Copy out the stretch of the pump-sizing page from "ChemCalc's pump module" through "Handbook Chapter 10.", substituting "industrial" for "centrifugal".

* **Page extract**

#####

ChemCalc's pump module sizes centrifugal pumps from first principles: hydraulic power from flow and differential pressure, shaft power corrected for efficiency, and NPSHa check to prevent cavitation. All per Perry's Chemical Engineers' Handbook Chapter 10.
Inputs
| Parameter | Notes |
|---|---|
| Flow rate Q (m³/h) | Volumetric flow at pump inlet conditions |
| Suction pressure P1 (kPa, abs) | Pressure at pump suction flange |
| Discharge pressure P2 (kPa, abs) | Pressure at pump discharge flange |
| Pump efficiency η | Overall hydraulic efficiency, typically 0.6–0.85 |
| Fluid density ρ (kg/m³) | At pumping temperature |
Outputs
| Output | Formula |
|---|---|
| Hydraulic power P_h (kW) | P_h = Q · ΔP (SI units: m³/s × Pa) |
| Shaft power P_s (kW) | P_s = P_h / η |
| Differential head H (m) | H = ΔP / (ρ · g) |
| Specific speed N_s | N_s = N·√Q / H¾ (dimensionless) |
NPSHa Calculator
A separate NPSHa module prevents cavitation by checking available suction head:
NPSHa = (P_s − P_v) / (ρ·g) + h_s − h_f
| Symbol | Meaning |
|---|---|
| P_s | Absolute surface pressure in suction vessel (kPa) |
| P_v | Liquid vapor pressure at pumping temperature (kPa) |
| h_s | Static suction head — liquid level above pump centerline (m) |
| h_f | Friction losses in suction piping (m) |
Rule of thumb: NPSHa ≥ NPSHr + 0.5 m safety margin. ChemCalc flags NPSHa < 2 m with a cavitation warning.

#####

* **Given data**
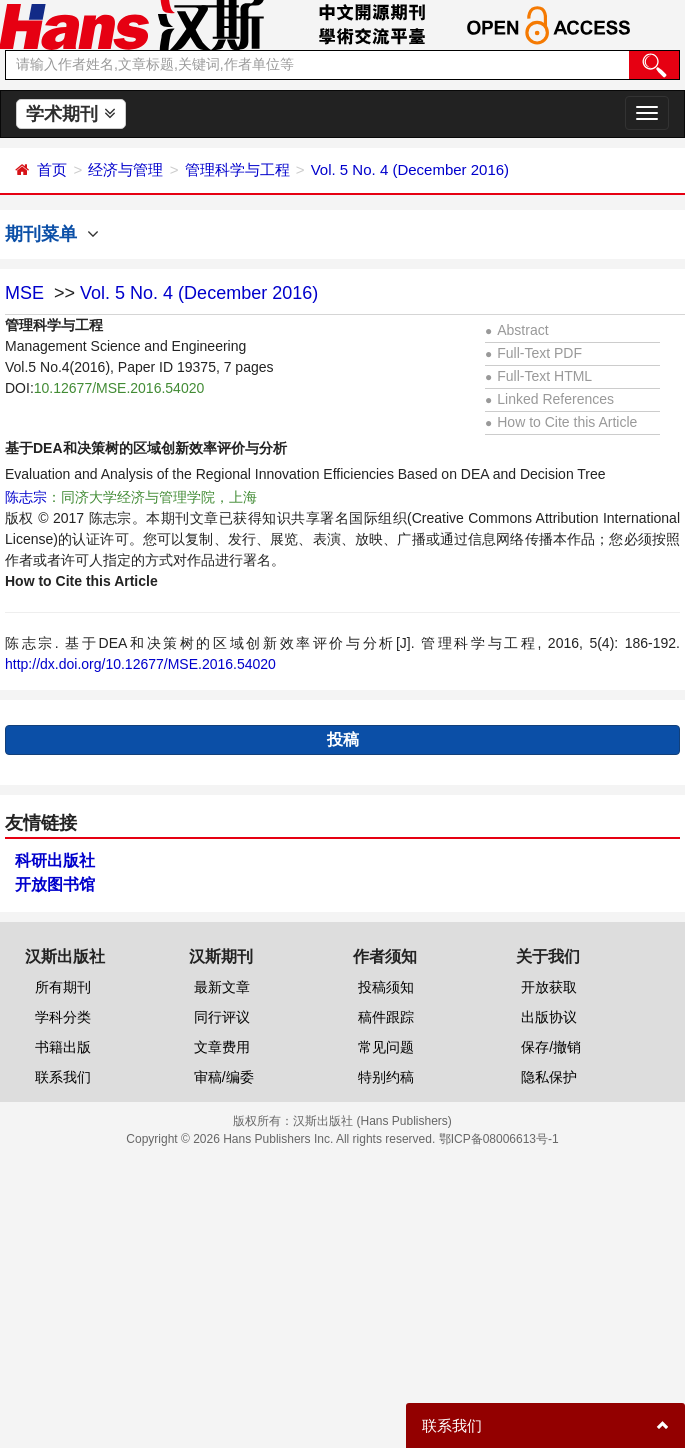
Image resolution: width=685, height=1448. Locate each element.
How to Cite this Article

#####

* **Solution for this task**
ChemCalc's pump module sizes industrial pumps from first principles: hydraulic power from flow and differential pressure, shaft power corrected for efficiency, and NPSHa check to prevent cavitation. All per Perry's Chemical Engineers' Handbook Chapter 10.